*Task instructions*:
From the line containing "Open the Proxy Flow tab" to the line containing "This screenshot has height=631, width=840." in the records below, set down every line exactly as it stands, both ends included, and skip the pictures.
========================================
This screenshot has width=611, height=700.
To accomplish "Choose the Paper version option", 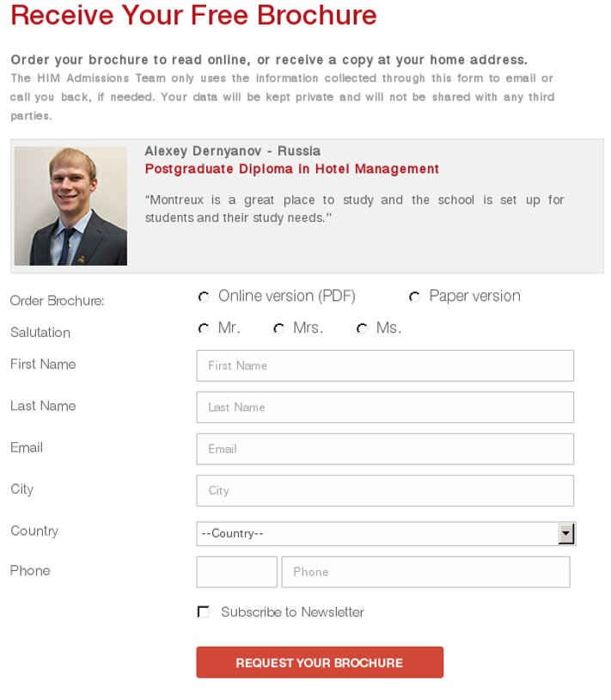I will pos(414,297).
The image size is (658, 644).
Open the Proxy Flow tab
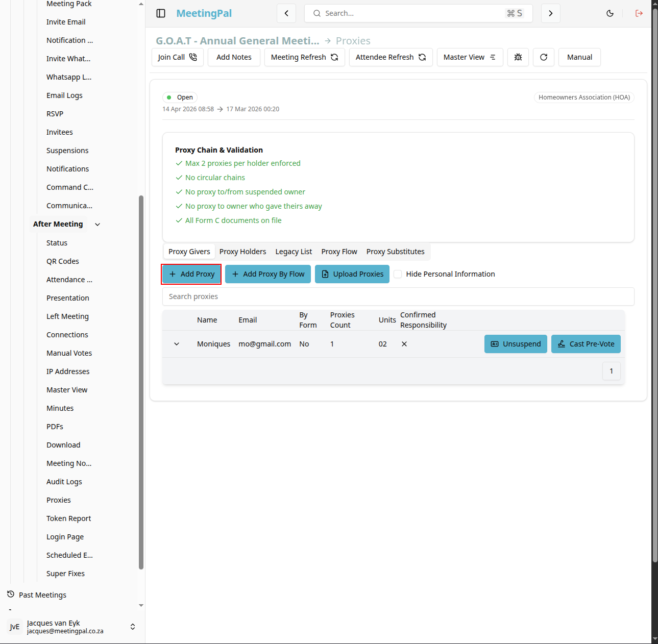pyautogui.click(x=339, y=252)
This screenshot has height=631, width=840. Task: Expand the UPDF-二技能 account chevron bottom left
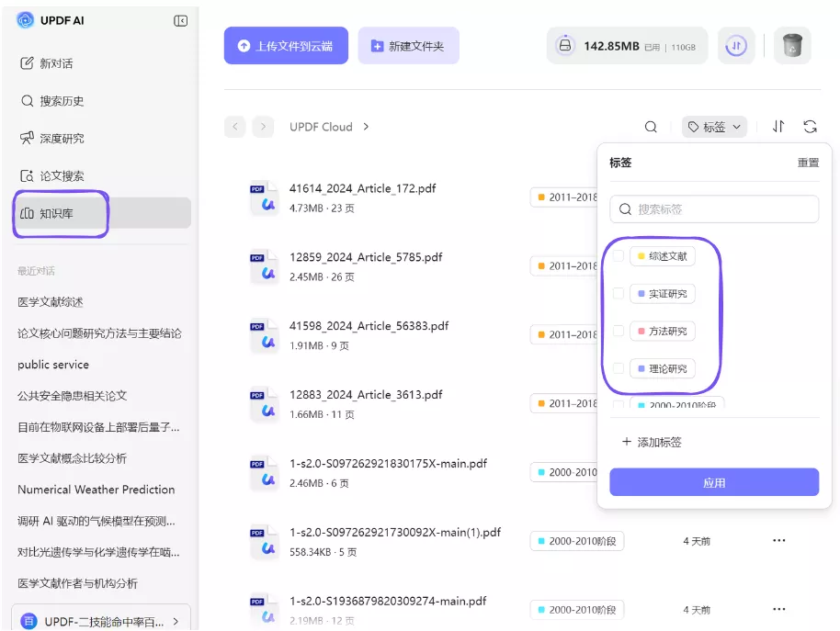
========================================
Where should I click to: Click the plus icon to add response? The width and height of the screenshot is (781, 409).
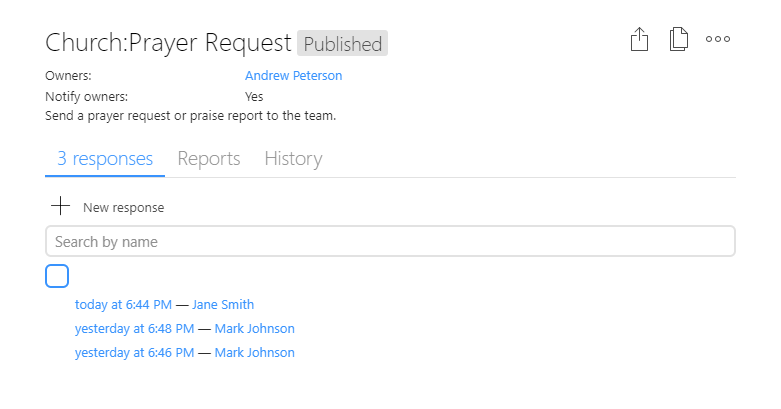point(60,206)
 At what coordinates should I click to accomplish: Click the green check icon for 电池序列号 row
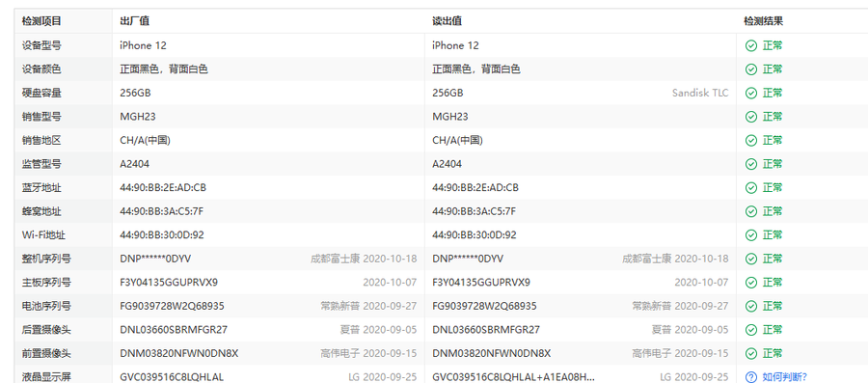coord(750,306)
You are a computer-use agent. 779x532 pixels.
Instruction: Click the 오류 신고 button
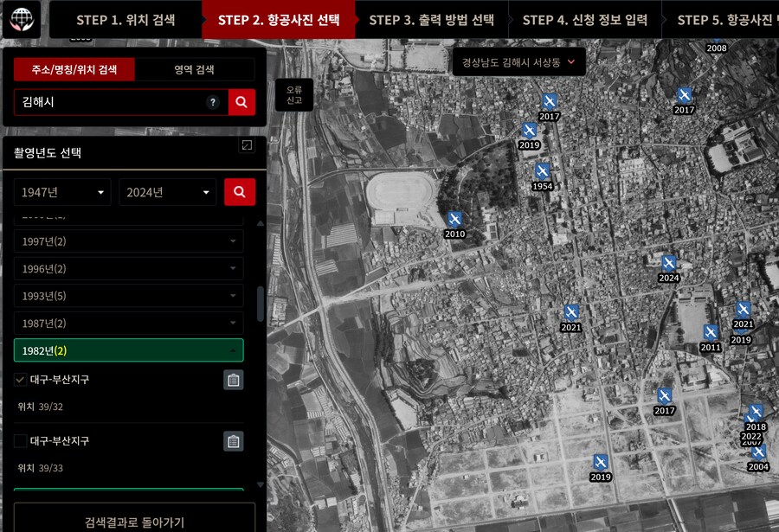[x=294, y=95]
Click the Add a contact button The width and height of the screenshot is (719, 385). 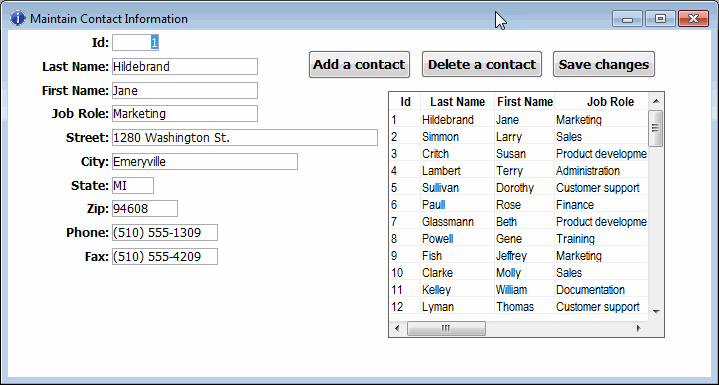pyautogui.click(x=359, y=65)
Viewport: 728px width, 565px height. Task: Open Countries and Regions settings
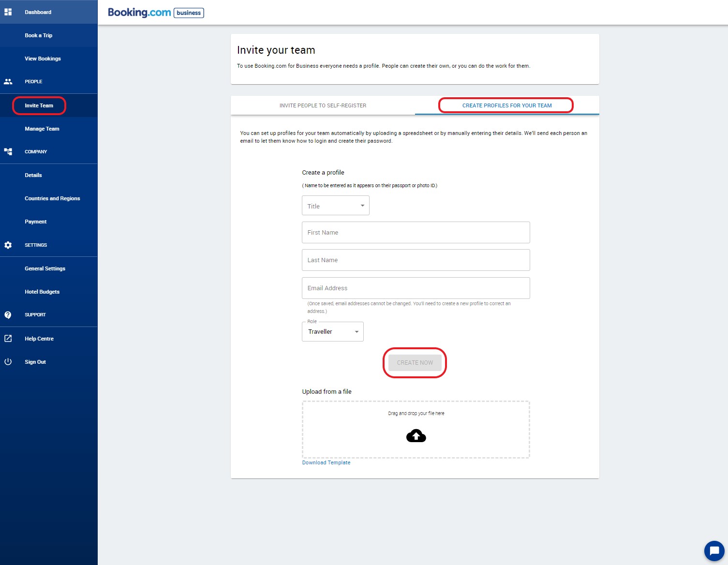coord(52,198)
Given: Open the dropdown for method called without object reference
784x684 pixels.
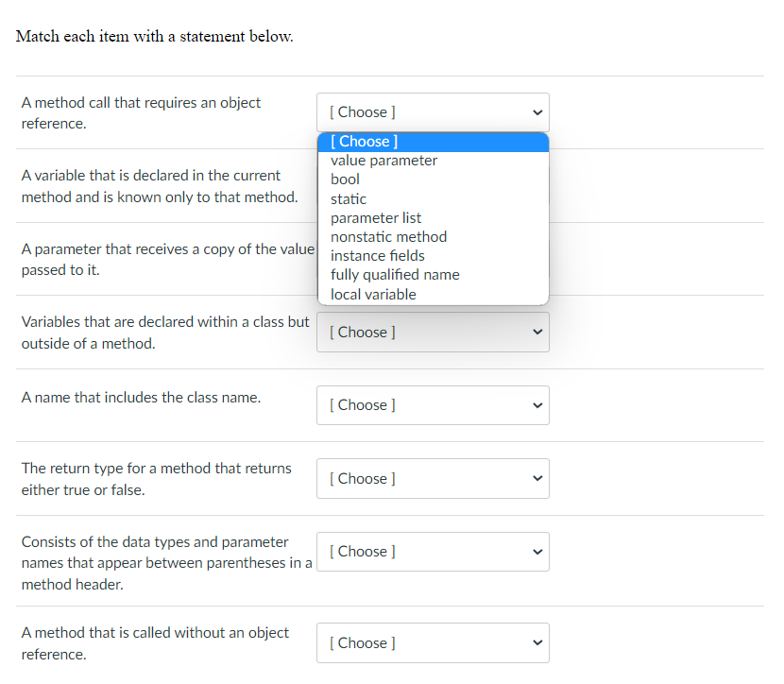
========================================
*Response to the exercise*:
Open the Proxy Flow tab
pyautogui.click(x=339, y=252)
This screenshot has height=631, width=840. Task: Expand the UPDF-二技能 account chevron bottom left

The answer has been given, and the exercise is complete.